En dicho mes, la inflación anualizada promedio en el departamento de Cusco fue de 16%. Sin embargo, la diferencia entre la tasa de inflación enfrentada por un cusqueño en condición de pobreza extrema y uno no pobre ni vulnerable superó los 17 puntos porcentuales. Así, un cusqueño en pobreza extrema enfrentó una tasa de inflación de 29.1% mientras que uno no pobre ni vulnerable, una de 11.6%. Los 4 departamentos que han enfrentado diferencia más notorias, además de Cusco, son Ica y Puno en enero de 2023 (9 y 6 puntos porcentuales, respectivamente), Pasco en diciembre de 2022 (5.8 puntos porcentuales) y Piura en mayo de 2023, después de la llegada de ciclón Yaku (5.7 puntos porcentuales).
Con el trabajo técnico sostenido del Banco Central y una reducción importante no solo de la inflación promedio sino de la inflación alimentaria en particular, estas diferencias por condición de pobreza parecen estar disipándose. Lamentablemente, este no será el caso para las consecuencias que esta inflación alimentaria, junto con el deterioro de la inversión, las condiciones laborales y los ingresos, trae sobre las familias más vulnerables. Un sondeo reciente de Datum indica que al 63% de los peruanos no les alcanza los ingresos para cubrir sus necesidades.
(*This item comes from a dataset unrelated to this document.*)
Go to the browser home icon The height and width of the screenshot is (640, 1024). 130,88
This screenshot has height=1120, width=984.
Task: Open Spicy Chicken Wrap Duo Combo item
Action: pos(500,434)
Además, recientemente el IEP reportó que 6 de cada 10 encuestados alguna vez se quedaron sin alimentos en los últimos 3 meses: el triple que en 2012. En el caso de las zonas rurales y los niveles socioeconómicos D y E, este porcentaje asciende al 75%.
Por ello, no resulta sorprendente que los niveles de anemia y desnutrición crónica en menores de 3 y 5 años, respectivamente, hayan aumentado este año. Estas enfermedades generan perjuicios irreversibles sobre el desarrollo cognitivo, físico y social los niños, marcando aún más las diferencias en su capacidad futura de generar ingresos pero también afectando en conjunto la magra productividad en el país. En ese sentido, la importancia de reactivar la economía y generar las condiciones para que se creen más y mejores empleos para el bienestar de las familias es enorme. Sin embargo, una atención estratégica, enfocada y coordinada para atender el hambre y sus consecuencias es urgente y no puede esperar. En ese frente, no obstante, estamos viendo menos énfasis.